The problem | Write out the records again word for word, starting at the line containing "You are a GUI" and ending at the line containing "coord(264,5)". Include only those lines.

Data shown |
★ ★ ★

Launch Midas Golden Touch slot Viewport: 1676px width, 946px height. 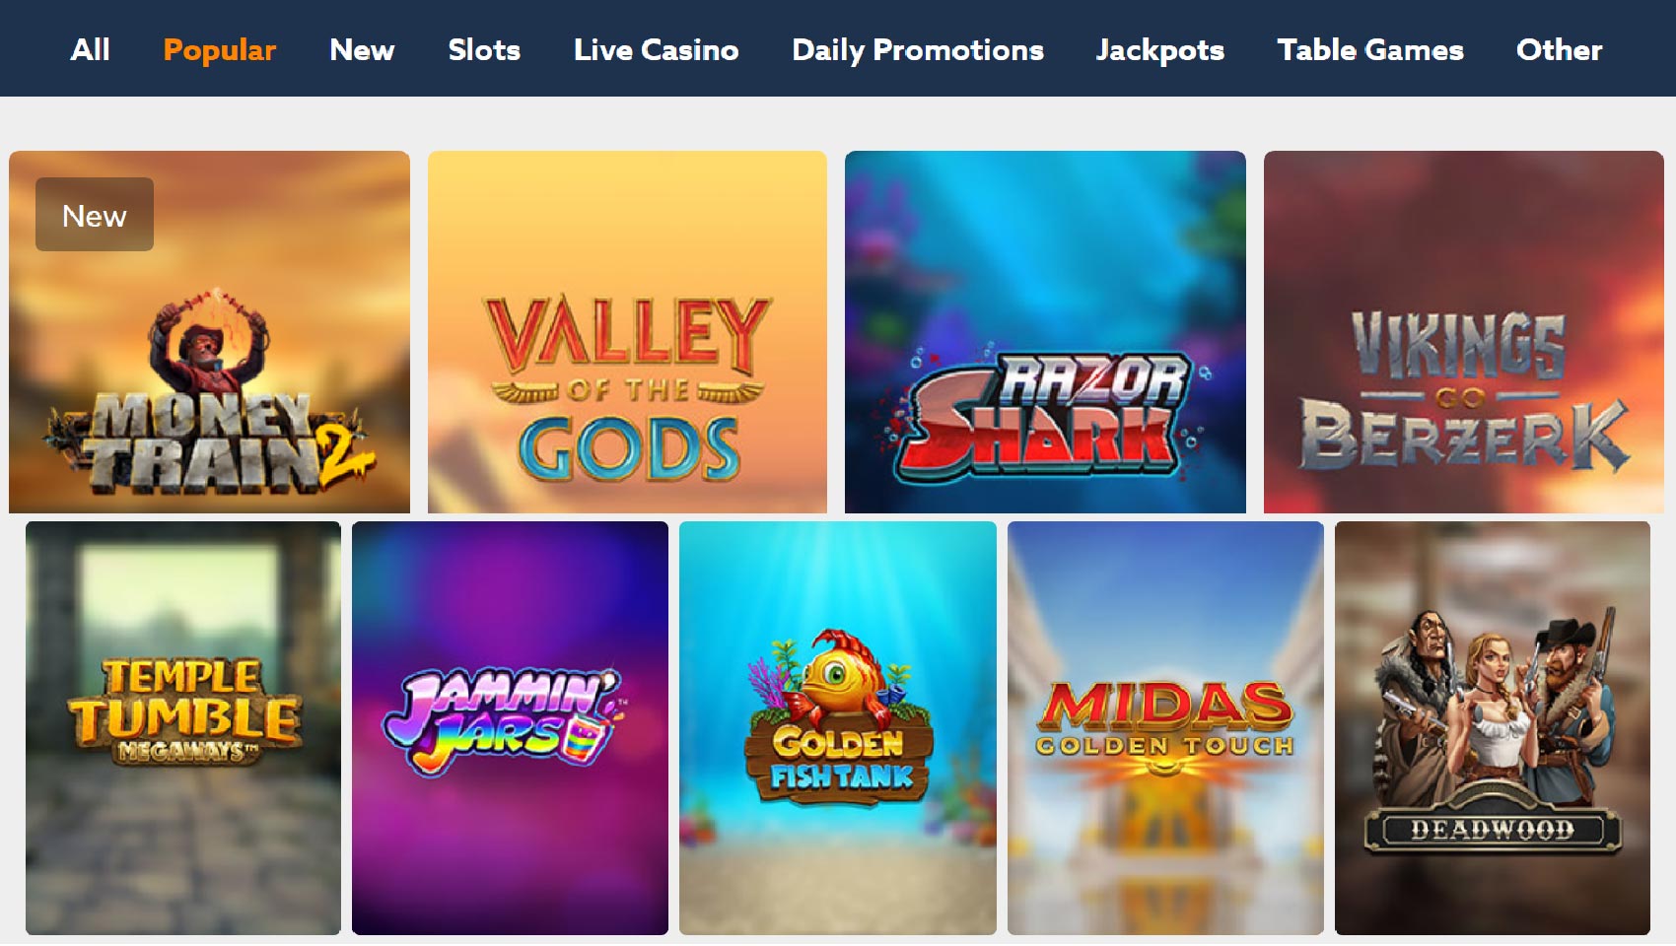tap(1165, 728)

★ ★ ★

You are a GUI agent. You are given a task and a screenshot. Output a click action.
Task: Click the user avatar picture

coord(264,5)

★ ★ ★

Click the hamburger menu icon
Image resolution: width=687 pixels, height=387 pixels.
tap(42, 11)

★ ★ ★

Written reply |
You are a GUI agent. You are given a task and a screenshot. Output a click action.
Task: Click the user avatar picture

coord(264,5)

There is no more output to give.